Strawberry Rhubarb Shrub

Although I am a gardener as well as a cook,… a strawberry rhubarb shrub is not a bush.  Even if it does sound like a fancy new hybrid.  Neither is it some obscure heirloom plant nor new GMO Frankenfood. 

Starting Strawberry Rhubarb Shrub

Starting Strawberry Rhubarb Shrub

It is… (drum roll)… the basis for a cocktail that is both trendy and historic.  Or a nice non-alcoholic beverage if you prefer.  

My strawberry rhubarb shrub discovery is an outgrowth of the summer’s current strawberry deluge.  I am on my 4th case from my CSA, which I’ve frozen, jammed, doused in wine, and now drowned in vodka.  If you are a seasonal eater, you’ve must get strawberries while the getting is good.

And so I went out on the internet and found this recipe from A Thought for Food.  I had heard of shrubs (also called drinking vinegars) before, but always been scared off by the idea of making a cocktail loaded with vinegar.  Even mixed with plenty of booze.


Mixed with vodka

Originally developed to preserve fruit, according to Wikipedia, “a shrub can also refer to a cocktail or soft drink that was popular during America’s colonial era, made by mixing a vinegared syrup with spirits, water, or carbonated water.  The term “shrub” can also be applied to the sweetened vinegar-based syrup, from which the cocktail is made; the syrup is also known as drinking vinegar.”

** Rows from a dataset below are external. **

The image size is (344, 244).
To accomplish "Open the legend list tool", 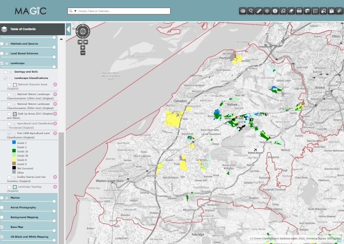I will tap(315, 11).
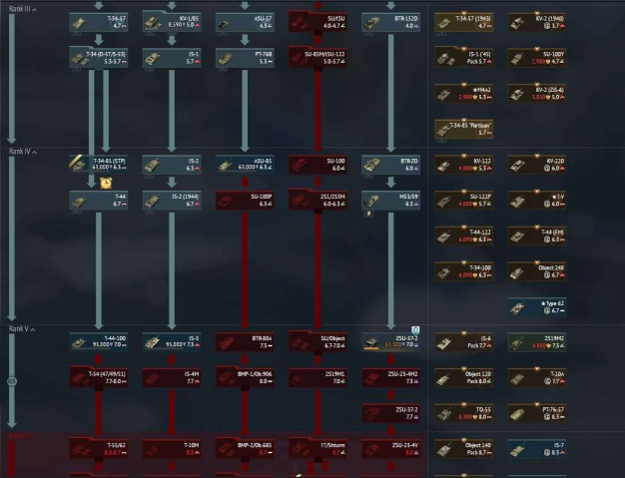Select the ZSU-57-2 anti-air vehicle

390,342
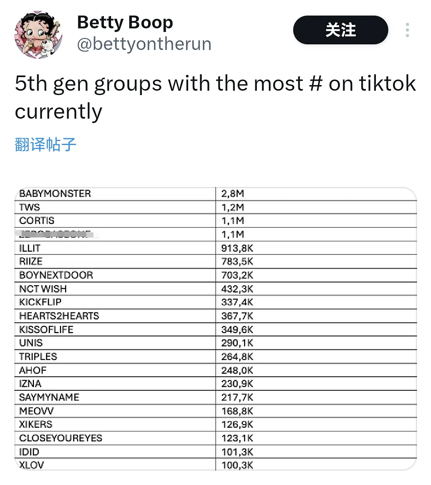Click the Betty Boop profile avatar
Viewport: 431px width, 485px height.
pos(38,35)
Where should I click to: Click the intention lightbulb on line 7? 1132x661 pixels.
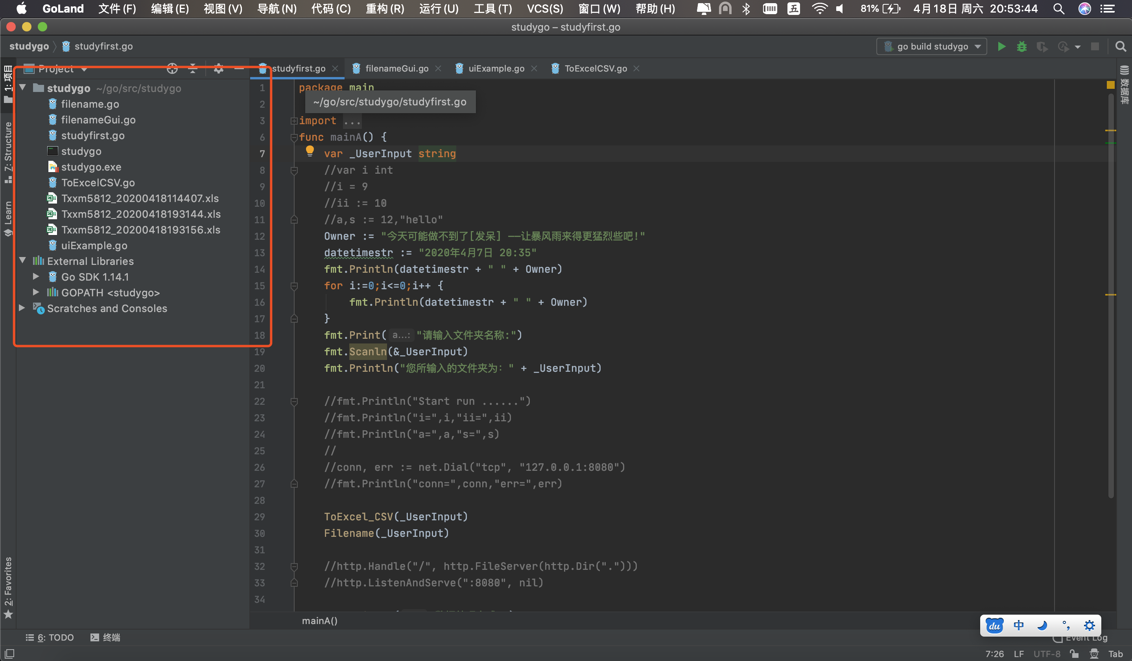coord(310,151)
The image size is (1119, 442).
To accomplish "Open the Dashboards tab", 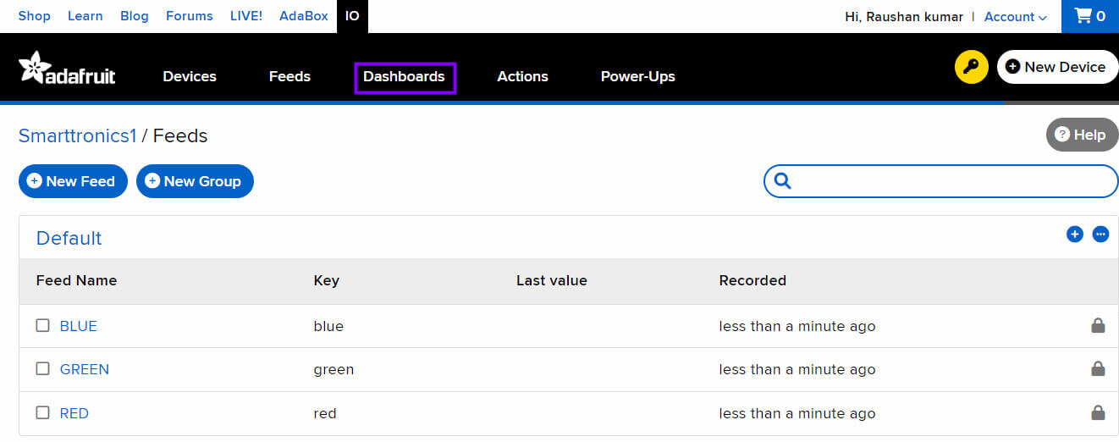I will (404, 76).
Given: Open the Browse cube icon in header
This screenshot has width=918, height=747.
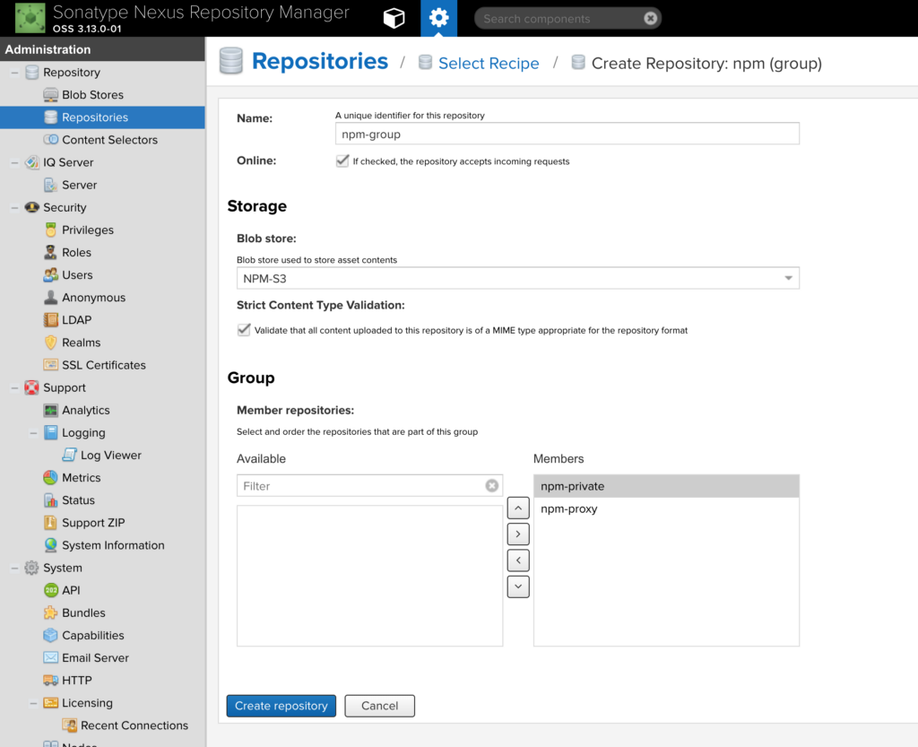Looking at the screenshot, I should [394, 18].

Hmmm, more jam or cocktails, cocktails or jam? 

Straining shrub fruit pulp

Straining fruit pulp

Which is how I decided I must really be grown up.  ‘Cause shrub beat jam.  I remember when my parents drank cocktails while I used to drink wine or beer.  I have become my mother.  Okay hand back the vodka.



What can you do with strawberry rhubarb shrub?  Why not mix half and half with vodka and serve over ice (shown below)?  Mix  with vodka and add sparkling water?  One part shrub syrup to 3 parts club soda (my favorite every day version)?  Some 7up for the kids?  Bourbon?  We experimented a bit Sunday night.  Weekend after all.  shrub-with-vodka

Monday morning it was just little harder to get out of bed…

Did I say something about being grown up?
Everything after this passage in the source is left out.